Collection entries:
○ ○ ○

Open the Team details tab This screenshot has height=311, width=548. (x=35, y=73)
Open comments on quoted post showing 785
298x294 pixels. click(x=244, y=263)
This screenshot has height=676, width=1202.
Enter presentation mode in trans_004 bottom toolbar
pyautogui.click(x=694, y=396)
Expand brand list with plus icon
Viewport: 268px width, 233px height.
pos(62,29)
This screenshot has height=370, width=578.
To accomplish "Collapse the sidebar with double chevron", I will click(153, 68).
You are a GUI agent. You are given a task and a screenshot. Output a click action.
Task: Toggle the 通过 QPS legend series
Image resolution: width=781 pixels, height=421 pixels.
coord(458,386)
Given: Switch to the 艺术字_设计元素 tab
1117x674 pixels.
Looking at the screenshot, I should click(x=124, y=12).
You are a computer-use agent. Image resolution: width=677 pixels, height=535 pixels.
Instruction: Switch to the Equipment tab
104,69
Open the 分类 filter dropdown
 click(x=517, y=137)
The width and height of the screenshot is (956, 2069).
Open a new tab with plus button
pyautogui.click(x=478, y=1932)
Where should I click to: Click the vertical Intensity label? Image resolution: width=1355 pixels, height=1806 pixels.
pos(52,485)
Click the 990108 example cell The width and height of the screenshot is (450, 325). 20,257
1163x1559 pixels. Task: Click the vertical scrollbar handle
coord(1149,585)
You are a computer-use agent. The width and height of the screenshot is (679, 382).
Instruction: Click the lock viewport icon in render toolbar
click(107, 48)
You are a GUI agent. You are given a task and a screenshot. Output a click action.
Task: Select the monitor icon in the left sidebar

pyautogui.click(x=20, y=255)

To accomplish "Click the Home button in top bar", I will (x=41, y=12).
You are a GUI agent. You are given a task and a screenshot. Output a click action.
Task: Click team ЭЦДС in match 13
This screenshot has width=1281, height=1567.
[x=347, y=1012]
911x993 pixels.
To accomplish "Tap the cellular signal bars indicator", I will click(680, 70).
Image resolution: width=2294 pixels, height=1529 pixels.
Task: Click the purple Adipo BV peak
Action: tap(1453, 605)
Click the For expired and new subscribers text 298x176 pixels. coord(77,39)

○ ○ ○

• _WORK INSTRUCTIONS_: Reproduce every one of the collection entries above, keeping each line identical to the original.

• _ANSWER TO THIS EXERCISE_:
Open the Team details tab This screenshot has height=311, width=548. (x=35, y=73)
Open comments on quoted post showing 785
298x294 pixels. click(x=244, y=263)
This screenshot has height=676, width=1202.
Enter presentation mode in trans_004 bottom toolbar
pyautogui.click(x=694, y=396)
Expand brand list with plus icon
Viewport: 268px width, 233px height.
pos(62,29)
This screenshot has height=370, width=578.
To accomplish "Collapse the sidebar with double chevron", I will click(153, 68).
You are a GUI agent. You are given a task and a screenshot. Output a click action.
Task: Toggle the 通过 QPS legend series
Image resolution: width=781 pixels, height=421 pixels.
coord(458,386)
Given: Switch to the 艺术字_设计元素 tab
1117x674 pixels.
Looking at the screenshot, I should click(x=124, y=12).
You are a computer-use agent. Image resolution: width=677 pixels, height=535 pixels.
Instruction: Switch to the Equipment tab
104,69
Open the 分类 filter dropdown
 click(x=517, y=137)
The width and height of the screenshot is (956, 2069).
Open a new tab with plus button
pyautogui.click(x=478, y=1932)
Where should I click to: Click the vertical Intensity label? Image resolution: width=1355 pixels, height=1806 pixels.
pos(52,485)
Click the 990108 example cell The width and height of the screenshot is (450, 325). 20,257
1163x1559 pixels. Task: Click the vertical scrollbar handle
coord(1149,585)
You are a computer-use agent. The width and height of the screenshot is (679, 382).
Instruction: Click the lock viewport icon in render toolbar
click(107, 48)
You are a GUI agent. You are given a task and a screenshot. Output a click action.
Task: Select the monitor icon in the left sidebar

pyautogui.click(x=20, y=255)

To accomplish "Click the Home button in top bar", I will (x=41, y=12).
You are a GUI agent. You are given a task and a screenshot. Output a click action.
Task: Click team ЭЦДС in match 13
This screenshot has width=1281, height=1567.
[x=347, y=1012]
911x993 pixels.
To accomplish "Tap the cellular signal bars indicator", I will click(680, 70).
Image resolution: width=2294 pixels, height=1529 pixels.
Task: Click the purple Adipo BV peak
Action: tap(1453, 605)
Click the For expired and new subscribers text 298x176 pixels. coord(77,39)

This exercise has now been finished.